OBJECTIVE – Repeat the following data verbatim, beginning at the line that contains "This screenshot has width=2048, height=1152." and stopping after the line that contains "I will pos(727,33).".

GIVEN INFORMATION –
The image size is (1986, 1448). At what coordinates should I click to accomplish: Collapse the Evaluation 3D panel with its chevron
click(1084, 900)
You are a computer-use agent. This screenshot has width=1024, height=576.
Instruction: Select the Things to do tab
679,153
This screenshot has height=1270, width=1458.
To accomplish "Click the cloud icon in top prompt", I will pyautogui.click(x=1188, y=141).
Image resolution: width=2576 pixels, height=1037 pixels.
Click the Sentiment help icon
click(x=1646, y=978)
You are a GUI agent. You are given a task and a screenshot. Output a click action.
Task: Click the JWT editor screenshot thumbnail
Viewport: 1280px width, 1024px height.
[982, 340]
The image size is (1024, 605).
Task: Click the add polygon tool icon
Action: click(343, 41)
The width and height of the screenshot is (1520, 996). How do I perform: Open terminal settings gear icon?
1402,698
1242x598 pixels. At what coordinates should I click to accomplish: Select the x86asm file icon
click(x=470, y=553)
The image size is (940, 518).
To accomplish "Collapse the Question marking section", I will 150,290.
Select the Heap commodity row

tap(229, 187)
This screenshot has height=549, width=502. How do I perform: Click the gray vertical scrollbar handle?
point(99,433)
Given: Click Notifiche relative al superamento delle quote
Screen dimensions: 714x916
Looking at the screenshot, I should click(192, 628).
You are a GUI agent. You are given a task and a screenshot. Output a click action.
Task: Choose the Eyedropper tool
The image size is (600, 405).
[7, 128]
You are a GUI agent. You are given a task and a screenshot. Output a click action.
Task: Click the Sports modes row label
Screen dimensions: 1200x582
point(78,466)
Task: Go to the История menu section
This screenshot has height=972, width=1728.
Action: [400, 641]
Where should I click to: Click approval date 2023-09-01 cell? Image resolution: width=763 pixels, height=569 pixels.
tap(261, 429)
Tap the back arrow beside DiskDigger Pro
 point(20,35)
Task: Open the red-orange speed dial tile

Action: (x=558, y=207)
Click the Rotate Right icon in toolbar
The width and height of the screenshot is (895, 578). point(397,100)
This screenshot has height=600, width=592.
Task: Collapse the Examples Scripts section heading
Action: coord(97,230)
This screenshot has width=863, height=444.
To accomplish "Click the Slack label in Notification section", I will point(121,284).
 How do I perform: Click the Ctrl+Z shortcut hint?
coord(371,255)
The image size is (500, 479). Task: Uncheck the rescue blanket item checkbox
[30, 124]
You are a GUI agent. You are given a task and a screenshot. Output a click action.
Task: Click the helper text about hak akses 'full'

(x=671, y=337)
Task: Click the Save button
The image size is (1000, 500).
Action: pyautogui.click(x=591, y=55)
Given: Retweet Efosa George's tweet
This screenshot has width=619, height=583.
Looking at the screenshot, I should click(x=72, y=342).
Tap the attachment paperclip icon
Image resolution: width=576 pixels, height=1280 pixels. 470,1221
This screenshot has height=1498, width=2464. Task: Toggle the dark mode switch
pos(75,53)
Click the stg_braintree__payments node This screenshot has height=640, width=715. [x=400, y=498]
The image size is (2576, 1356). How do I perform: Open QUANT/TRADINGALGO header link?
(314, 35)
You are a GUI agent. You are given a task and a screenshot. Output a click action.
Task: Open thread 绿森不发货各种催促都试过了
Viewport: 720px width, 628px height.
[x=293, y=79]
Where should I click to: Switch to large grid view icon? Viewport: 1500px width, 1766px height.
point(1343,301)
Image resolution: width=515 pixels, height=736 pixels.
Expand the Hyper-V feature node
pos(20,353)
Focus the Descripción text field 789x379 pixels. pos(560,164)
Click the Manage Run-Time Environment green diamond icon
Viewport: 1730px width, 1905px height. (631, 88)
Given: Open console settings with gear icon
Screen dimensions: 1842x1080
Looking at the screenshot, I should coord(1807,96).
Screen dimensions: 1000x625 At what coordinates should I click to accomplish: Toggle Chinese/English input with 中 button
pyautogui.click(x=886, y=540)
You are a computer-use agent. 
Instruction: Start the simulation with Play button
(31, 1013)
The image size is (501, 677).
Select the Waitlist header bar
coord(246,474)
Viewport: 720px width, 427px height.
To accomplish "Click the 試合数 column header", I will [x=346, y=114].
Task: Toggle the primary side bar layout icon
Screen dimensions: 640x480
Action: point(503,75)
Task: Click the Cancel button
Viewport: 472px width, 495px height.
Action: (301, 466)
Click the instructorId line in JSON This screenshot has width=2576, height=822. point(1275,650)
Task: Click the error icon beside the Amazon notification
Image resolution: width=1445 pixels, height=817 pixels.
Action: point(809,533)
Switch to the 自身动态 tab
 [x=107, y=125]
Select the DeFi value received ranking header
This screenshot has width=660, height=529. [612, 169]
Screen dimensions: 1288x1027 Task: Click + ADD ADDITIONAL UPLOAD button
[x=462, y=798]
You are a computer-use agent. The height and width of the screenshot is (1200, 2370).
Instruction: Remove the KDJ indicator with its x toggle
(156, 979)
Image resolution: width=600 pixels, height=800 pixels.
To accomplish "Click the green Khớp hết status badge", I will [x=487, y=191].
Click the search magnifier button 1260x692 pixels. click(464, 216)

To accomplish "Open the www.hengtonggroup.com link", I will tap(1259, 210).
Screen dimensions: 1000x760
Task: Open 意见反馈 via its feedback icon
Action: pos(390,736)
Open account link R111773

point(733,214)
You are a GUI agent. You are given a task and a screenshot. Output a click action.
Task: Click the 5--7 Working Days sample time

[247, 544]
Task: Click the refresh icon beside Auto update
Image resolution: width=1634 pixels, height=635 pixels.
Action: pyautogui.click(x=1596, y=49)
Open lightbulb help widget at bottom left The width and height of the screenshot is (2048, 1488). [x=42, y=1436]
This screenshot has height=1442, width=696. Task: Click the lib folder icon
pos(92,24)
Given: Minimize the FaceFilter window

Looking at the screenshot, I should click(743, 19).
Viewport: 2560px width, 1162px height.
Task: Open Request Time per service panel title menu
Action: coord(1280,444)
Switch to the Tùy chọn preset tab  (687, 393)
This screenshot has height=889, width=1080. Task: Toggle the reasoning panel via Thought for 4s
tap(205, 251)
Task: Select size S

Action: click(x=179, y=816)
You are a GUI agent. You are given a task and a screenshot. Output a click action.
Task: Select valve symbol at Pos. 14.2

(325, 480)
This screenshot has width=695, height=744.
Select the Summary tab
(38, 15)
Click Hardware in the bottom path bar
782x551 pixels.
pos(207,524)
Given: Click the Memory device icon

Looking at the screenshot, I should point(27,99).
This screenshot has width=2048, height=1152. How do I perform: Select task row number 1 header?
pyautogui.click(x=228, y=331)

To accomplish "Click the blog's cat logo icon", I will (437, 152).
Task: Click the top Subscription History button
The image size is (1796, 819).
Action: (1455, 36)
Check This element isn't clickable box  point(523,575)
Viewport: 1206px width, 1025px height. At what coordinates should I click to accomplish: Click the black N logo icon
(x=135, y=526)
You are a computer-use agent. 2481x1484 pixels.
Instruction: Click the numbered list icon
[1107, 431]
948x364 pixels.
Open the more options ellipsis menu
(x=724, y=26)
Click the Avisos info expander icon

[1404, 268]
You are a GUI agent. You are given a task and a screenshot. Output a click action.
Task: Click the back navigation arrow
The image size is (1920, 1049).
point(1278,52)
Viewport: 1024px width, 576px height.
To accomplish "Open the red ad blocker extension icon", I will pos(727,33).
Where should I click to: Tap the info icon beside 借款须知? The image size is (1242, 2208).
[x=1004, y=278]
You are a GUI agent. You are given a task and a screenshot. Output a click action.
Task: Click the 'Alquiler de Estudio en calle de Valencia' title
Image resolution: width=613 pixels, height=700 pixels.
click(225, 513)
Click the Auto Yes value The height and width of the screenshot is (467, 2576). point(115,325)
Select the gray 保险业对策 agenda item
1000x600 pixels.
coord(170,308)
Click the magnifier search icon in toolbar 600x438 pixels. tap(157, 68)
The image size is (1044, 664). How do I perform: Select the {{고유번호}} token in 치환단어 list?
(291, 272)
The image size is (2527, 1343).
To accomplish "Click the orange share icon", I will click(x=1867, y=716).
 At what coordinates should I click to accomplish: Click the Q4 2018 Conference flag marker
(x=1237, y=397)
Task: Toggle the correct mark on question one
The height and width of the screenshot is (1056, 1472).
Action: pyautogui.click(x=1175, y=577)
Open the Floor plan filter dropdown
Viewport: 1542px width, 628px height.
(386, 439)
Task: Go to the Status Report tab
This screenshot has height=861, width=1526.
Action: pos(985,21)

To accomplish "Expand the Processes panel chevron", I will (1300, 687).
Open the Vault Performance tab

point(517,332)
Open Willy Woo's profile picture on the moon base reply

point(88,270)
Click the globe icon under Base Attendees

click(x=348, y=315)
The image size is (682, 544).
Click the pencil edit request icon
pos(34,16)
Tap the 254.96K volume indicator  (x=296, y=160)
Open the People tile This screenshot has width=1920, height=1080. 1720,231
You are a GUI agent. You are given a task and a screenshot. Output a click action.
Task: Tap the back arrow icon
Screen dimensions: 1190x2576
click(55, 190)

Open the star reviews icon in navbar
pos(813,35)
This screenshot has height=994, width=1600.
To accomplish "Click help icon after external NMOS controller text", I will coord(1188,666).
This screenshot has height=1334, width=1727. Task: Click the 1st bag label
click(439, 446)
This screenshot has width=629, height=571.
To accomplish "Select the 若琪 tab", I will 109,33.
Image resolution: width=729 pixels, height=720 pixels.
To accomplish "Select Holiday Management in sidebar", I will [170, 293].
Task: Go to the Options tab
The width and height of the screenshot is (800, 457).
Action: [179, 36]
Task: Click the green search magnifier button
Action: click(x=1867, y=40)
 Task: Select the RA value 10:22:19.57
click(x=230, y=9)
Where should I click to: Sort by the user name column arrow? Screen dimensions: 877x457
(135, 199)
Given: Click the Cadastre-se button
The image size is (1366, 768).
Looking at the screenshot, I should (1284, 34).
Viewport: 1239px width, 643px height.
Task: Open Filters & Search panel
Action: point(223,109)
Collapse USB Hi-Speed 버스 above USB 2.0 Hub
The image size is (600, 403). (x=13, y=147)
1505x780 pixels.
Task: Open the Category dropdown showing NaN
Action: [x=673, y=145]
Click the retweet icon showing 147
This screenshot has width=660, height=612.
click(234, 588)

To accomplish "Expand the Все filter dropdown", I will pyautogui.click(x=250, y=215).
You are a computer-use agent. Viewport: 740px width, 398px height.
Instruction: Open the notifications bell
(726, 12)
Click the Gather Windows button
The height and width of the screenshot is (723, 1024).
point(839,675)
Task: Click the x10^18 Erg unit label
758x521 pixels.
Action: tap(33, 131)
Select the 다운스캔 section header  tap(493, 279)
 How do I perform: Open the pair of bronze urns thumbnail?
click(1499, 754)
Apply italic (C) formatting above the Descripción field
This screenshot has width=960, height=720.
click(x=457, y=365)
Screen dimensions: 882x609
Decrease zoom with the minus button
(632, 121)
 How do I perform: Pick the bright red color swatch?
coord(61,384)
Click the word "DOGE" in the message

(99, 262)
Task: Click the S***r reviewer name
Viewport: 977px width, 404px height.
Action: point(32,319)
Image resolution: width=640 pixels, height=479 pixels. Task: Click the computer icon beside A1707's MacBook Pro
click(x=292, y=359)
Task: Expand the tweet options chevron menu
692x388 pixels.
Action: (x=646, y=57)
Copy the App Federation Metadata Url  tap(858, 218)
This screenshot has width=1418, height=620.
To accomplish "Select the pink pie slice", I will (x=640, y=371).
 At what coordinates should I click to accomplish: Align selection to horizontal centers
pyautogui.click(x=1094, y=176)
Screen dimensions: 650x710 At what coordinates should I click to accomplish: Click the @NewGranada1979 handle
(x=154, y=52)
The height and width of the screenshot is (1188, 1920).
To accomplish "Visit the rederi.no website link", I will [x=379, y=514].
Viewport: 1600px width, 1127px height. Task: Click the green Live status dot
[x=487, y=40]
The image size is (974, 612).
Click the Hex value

IN RESPONSE –
This screenshot has width=2048, height=1152. How do I perform: Select task row number 1 header?
pyautogui.click(x=228, y=331)

To accomplish "Click the blog's cat logo icon", I will (437, 152).
Task: Click the top Subscription History button
The image size is (1796, 819).
Action: (1455, 36)
Check This element isn't clickable box  point(523,575)
Viewport: 1206px width, 1025px height. At what coordinates should I click to accomplish: Click the black N logo icon
(x=135, y=526)
You are a computer-use agent. 2481x1484 pixels.
Instruction: Click the numbered list icon
[1107, 431]
948x364 pixels.
Open the more options ellipsis menu
(x=724, y=26)
Click the Avisos info expander icon

[1404, 268]
You are a GUI agent. You are given a task and a screenshot. Output a click action.
Task: Click the back navigation arrow
The image size is (1920, 1049).
point(1278,52)
Viewport: 1024px width, 576px height.
To accomplish "Open the red ad blocker extension icon", I will pos(727,33).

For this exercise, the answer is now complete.